#### [What is expected]
Reproduce verbatim the stretch of the records from the line containing "Image resolution: width=504" through the end of the records.

#### [Recorded data]
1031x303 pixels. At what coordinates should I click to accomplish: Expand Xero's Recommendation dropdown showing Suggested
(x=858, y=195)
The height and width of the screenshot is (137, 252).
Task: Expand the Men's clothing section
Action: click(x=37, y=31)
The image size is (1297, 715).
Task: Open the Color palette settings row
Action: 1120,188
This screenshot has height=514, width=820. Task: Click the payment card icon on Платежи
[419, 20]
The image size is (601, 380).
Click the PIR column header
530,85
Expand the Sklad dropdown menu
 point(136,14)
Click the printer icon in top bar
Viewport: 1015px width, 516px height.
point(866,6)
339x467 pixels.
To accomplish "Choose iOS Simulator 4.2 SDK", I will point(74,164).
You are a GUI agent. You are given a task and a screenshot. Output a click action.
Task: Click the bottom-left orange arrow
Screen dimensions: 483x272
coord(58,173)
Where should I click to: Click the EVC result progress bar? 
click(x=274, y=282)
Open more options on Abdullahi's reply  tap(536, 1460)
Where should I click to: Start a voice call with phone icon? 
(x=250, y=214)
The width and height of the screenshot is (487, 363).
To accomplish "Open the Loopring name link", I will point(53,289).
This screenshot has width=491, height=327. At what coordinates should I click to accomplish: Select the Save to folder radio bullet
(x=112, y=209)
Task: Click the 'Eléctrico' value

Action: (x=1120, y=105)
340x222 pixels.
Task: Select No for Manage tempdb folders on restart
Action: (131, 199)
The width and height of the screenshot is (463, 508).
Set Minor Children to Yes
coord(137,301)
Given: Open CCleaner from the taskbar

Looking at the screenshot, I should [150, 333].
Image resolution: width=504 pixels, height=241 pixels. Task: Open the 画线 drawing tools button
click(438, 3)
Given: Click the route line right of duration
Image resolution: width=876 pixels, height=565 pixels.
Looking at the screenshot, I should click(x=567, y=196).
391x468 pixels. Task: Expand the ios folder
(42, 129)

#### [Solution to this exercise]
Image resolution: width=504 pixels, height=241 pixels. Task: Open the 画线 drawing tools button
click(438, 3)
Given: Click the route line right of duration
Image resolution: width=876 pixels, height=565 pixels.
Looking at the screenshot, I should click(x=567, y=196).
391x468 pixels. Task: Expand the ios folder
(42, 129)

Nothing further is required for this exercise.